Hacking into computers has become common place. In the United States it grew by 45% in 2017. Yahoo, one of America’s largest Internet search engines, was recently the victim of cyber crime and disgruntled shareholders are suing the directors for dereliction of their fiduciary duties.
Hacking is a reality in South Africa also, which raises the issue of your personal liability as a director in the event of your company being exposed to cyber crime.
What do the Companies Act and King IV expect of directors?
Directors need to have “taken reasonably diligent steps to become informed about the matter” – in other words directors would be expected to know cyber crime has become commonplace and to take steps to ensure the company takes all the necessary actions to prevent outsiders getting access to company information. King IV specifically charges directors to “identify and respond to incidents, including cyber attacks…”.

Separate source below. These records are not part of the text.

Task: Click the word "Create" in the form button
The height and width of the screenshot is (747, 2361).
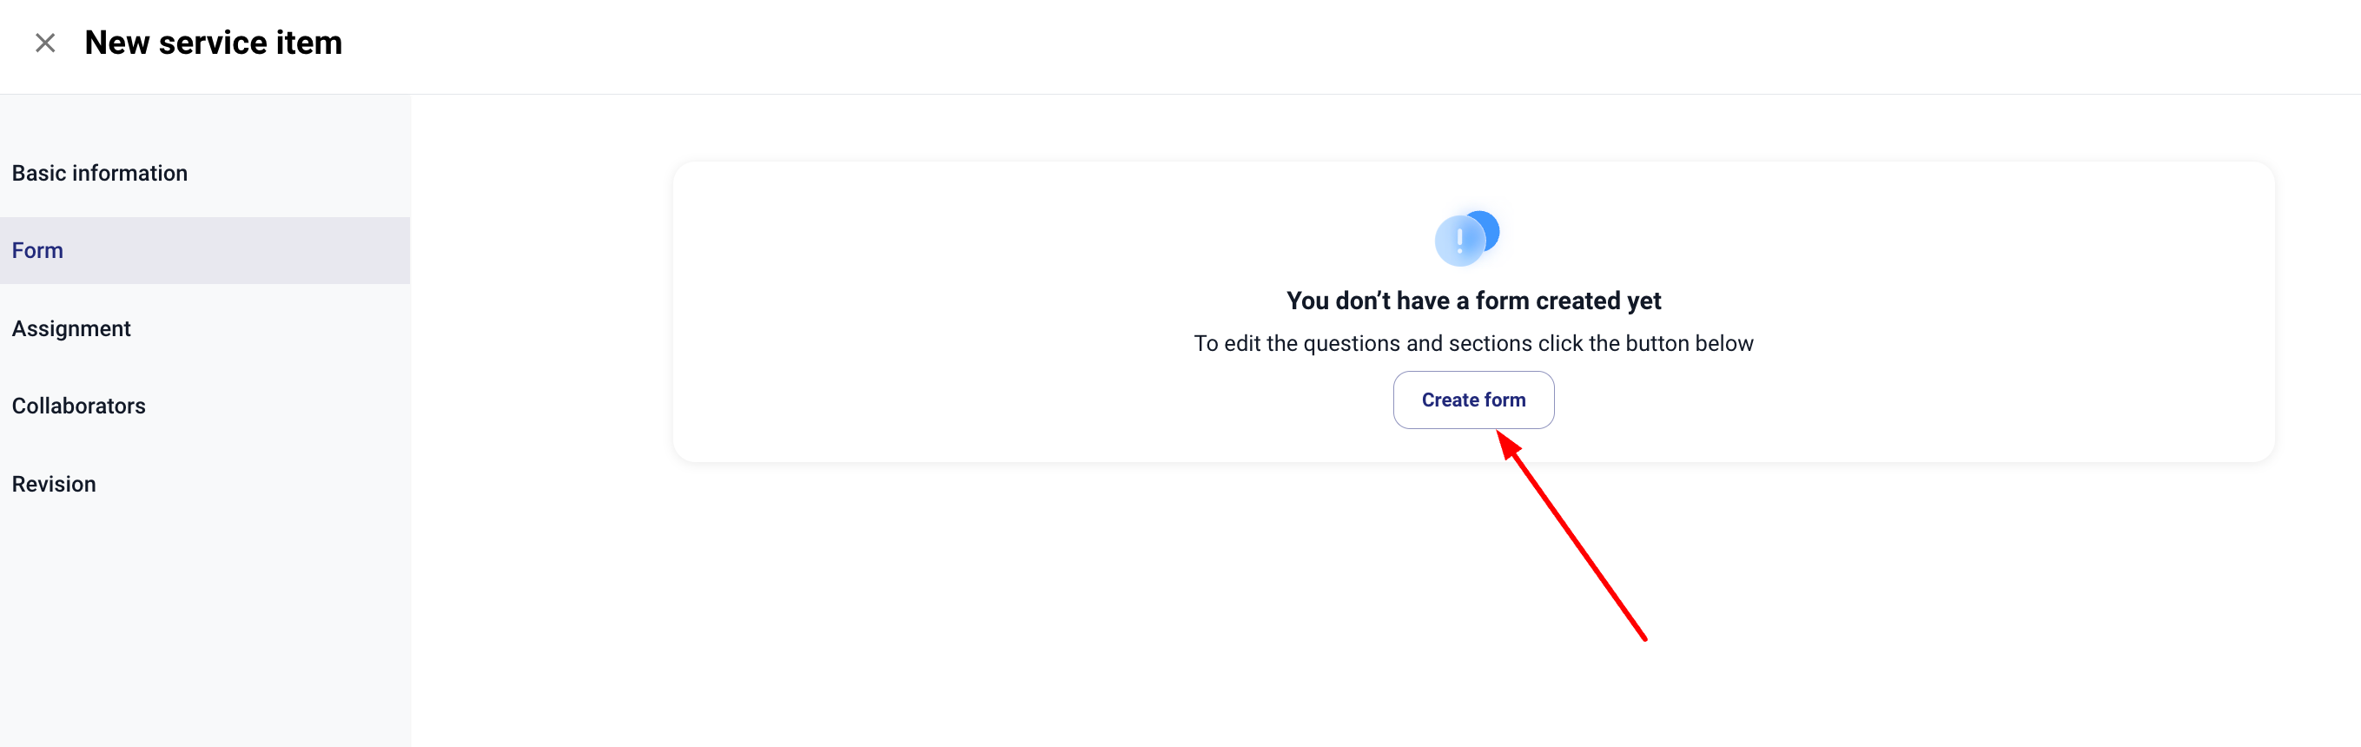Action: click(x=1450, y=400)
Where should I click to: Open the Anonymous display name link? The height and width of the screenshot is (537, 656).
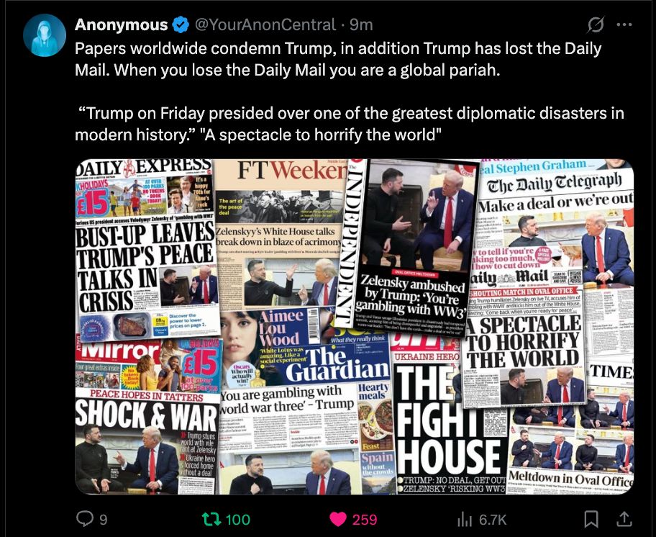coord(121,25)
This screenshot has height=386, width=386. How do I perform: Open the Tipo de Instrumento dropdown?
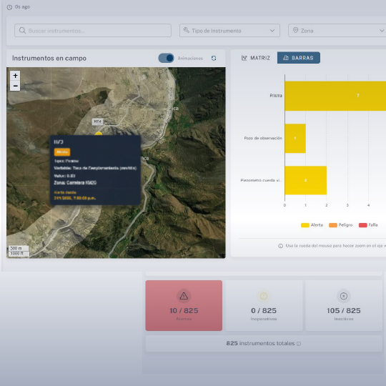click(x=229, y=31)

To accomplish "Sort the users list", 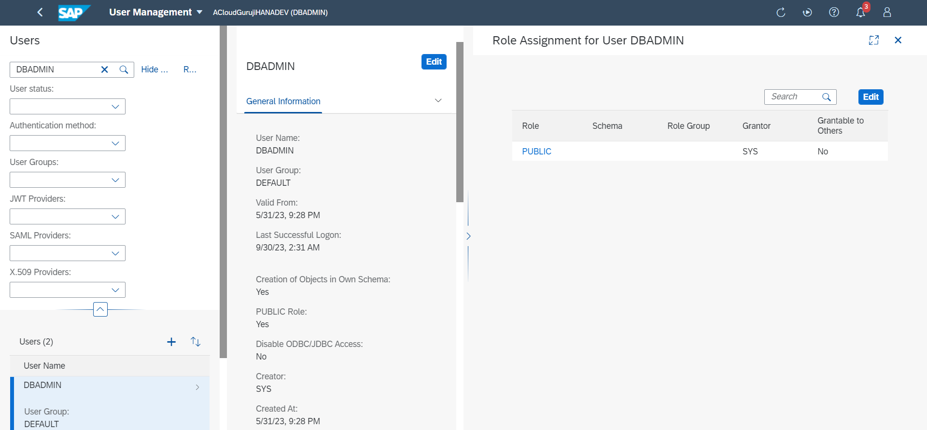I will [196, 342].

Your risk is that as a director you are personally liable for any costs, losses or damages resulting from a breach of your duties.
How to protect yourself from liability
If a company suffers loss from a hacking incident, then directors need to show they have addressed the issue to the best of their ability if they want to avoid attracting such liability.
Whilst many of us may feel lost when it comes to technology, it is clearly an issue that exposes a company to significant risk. Make sure you and your board of directors gain an understanding of how to protect your business. You need also to ensure that in need you can show documentation to a court to prove that you acted with diligence to counter the risk of being hacked.